Akshay K. Vaishnaw: Yes. So the late cycle interaction was indeed very constructive and positive. So we have discussed the file fully, including the combined dose analysis with all of you before, and we’ve had very constructive discussions with regulators around that as well. As you know, we hit the primary endpoint. The important thing is both 10 and 20 have an almost identical pharmacodynamic effect. And so it’s unsurprising that both showed a positive outcome with efficacy and combining the 2 groups increased statistical power to be able to see the difference versus placebo. And obviously, we saw a gain in most function with apitegromab versus a decline. And our expectation is that given that the regulatory practice always to approve the lowest dose that’s efficacious and given that both have equivalent pharmacodynamic impact, we would request that 10 milligram per kilogram is the approved dose. So I’ll leave it there.
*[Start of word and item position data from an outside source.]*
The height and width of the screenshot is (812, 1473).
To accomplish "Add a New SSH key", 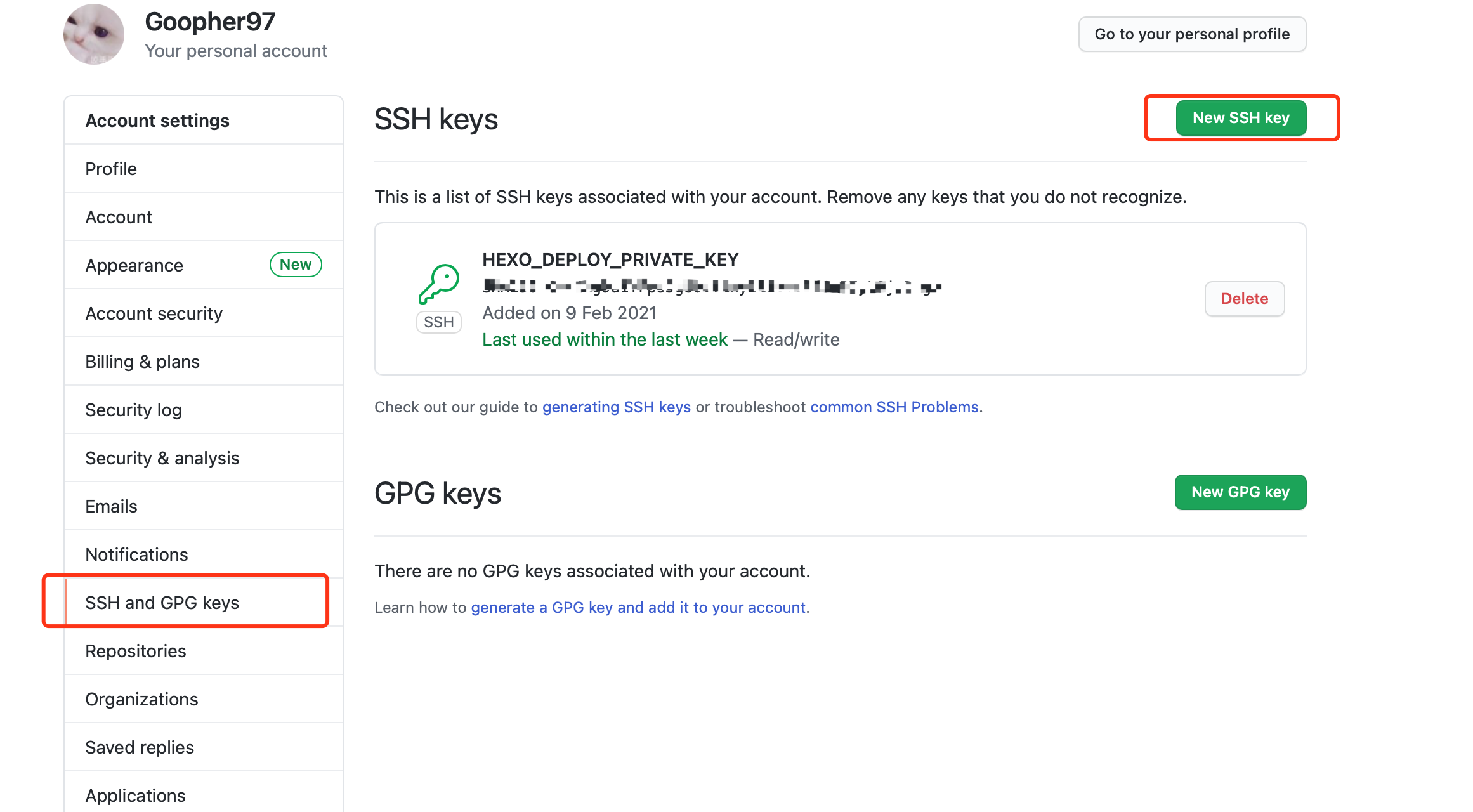I will click(1241, 118).
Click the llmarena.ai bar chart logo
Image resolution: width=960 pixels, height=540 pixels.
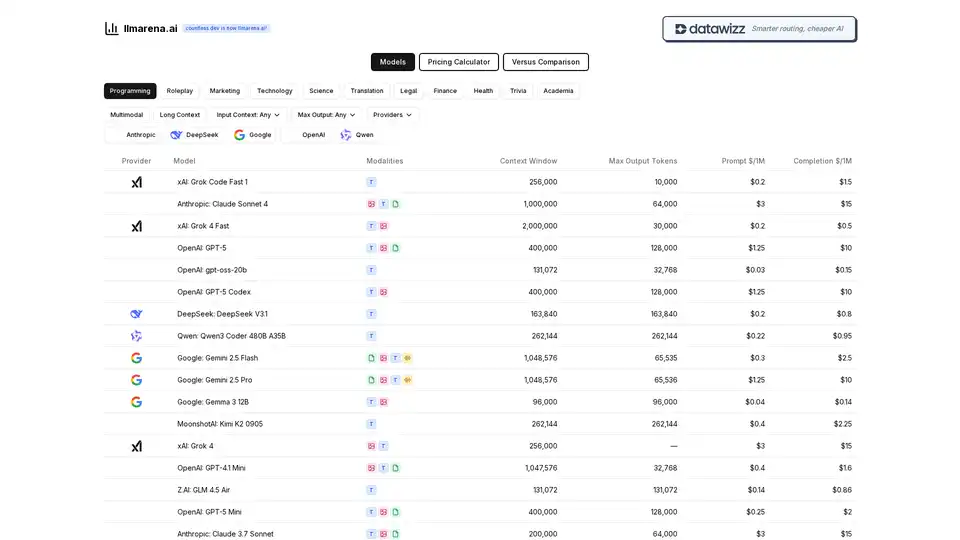coord(111,28)
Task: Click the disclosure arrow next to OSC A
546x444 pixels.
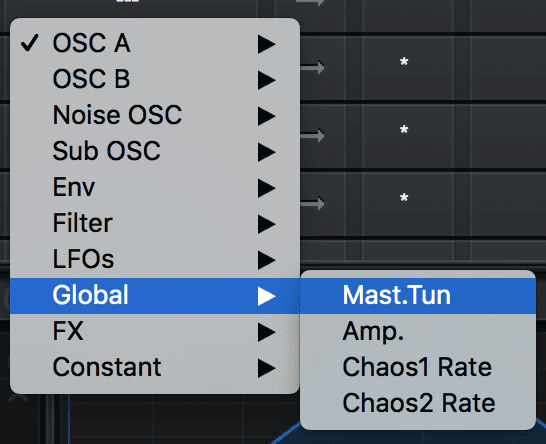Action: coord(267,44)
Vikas Sinha: On the financial side, we still to do the 2026 budget planning session, but as I mentioned in my call, we’re going to be very thoughtful about how we go into next year. Some of the expenses in the clinical side is going to drop out next year, and then we’ll replace it with the prioritization as Akshay was laying out in his section with moving 439 and some of the pipeline forward. So that’s other indications for us. So that’s our key priority and keeping our overall spending in check, we do expect it to be in similar lines like what we spent this year.
Operator: Thank you, ladies and gentlemen. This concludes the Q&A session and concludes today’s call. Thank you all for joining. You may now disconnect.